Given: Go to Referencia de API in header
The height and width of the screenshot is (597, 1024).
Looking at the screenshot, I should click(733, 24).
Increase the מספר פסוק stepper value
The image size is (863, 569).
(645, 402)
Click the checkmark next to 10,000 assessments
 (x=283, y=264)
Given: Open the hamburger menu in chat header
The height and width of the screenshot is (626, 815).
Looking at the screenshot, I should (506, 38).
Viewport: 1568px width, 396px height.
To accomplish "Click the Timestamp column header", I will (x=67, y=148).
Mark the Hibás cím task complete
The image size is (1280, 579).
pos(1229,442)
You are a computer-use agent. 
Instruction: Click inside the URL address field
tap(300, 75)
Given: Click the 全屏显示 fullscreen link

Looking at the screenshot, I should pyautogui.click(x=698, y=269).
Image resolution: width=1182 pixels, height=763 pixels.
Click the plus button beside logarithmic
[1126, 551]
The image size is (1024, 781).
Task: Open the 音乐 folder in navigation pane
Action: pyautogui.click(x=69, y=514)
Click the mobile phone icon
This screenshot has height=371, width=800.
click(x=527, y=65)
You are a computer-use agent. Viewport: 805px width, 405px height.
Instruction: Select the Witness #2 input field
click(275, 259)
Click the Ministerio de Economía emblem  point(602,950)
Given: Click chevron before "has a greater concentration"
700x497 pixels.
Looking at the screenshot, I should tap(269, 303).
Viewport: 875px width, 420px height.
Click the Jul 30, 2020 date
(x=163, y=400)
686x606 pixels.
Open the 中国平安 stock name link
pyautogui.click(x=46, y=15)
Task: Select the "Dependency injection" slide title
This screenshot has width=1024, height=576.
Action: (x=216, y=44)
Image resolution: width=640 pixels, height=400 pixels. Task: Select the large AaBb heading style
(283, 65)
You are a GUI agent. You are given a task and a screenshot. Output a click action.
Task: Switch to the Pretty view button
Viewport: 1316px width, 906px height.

========================================

YOUR TASK ->
Output the whole listing exactly as given.

EXPECTED ANSWER ->
Given: Go to Referencia de API in header
The height and width of the screenshot is (597, 1024).
Looking at the screenshot, I should click(733, 24).
Increase the מספר פסוק stepper value
The image size is (863, 569).
(645, 402)
Click the checkmark next to 10,000 assessments
 (x=283, y=264)
Given: Open the hamburger menu in chat header
The height and width of the screenshot is (626, 815).
Looking at the screenshot, I should (506, 38).
Viewport: 1568px width, 396px height.
To accomplish "Click the Timestamp column header", I will (x=67, y=148).
Mark the Hibás cím task complete
The image size is (1280, 579).
pos(1229,442)
You are a computer-use agent. 
Instruction: Click inside the URL address field
tap(300, 75)
Given: Click the 全屏显示 fullscreen link

Looking at the screenshot, I should pyautogui.click(x=698, y=269).
Image resolution: width=1182 pixels, height=763 pixels.
Click the plus button beside logarithmic
[1126, 551]
The image size is (1024, 781).
Task: Open the 音乐 folder in navigation pane
Action: pyautogui.click(x=69, y=514)
Click the mobile phone icon
This screenshot has height=371, width=800.
click(x=527, y=65)
You are a computer-use agent. Viewport: 805px width, 405px height.
Instruction: Select the Witness #2 input field
click(275, 259)
Click the Ministerio de Economía emblem  point(602,950)
Given: Click chevron before "has a greater concentration"
700x497 pixels.
Looking at the screenshot, I should tap(269, 303).
Viewport: 875px width, 420px height.
Click the Jul 30, 2020 date
(x=163, y=400)
686x606 pixels.
Open the 中国平安 stock name link
pyautogui.click(x=46, y=15)
Task: Select the "Dependency injection" slide title
This screenshot has width=1024, height=576.
Action: (x=216, y=44)
Image resolution: width=640 pixels, height=400 pixels. Task: Select the large AaBb heading style
(283, 65)
You are a GUI agent. You are given a task and a screenshot. Output a click action.
Task: Switch to the Pretty view button
Viewport: 1316px width, 906px height.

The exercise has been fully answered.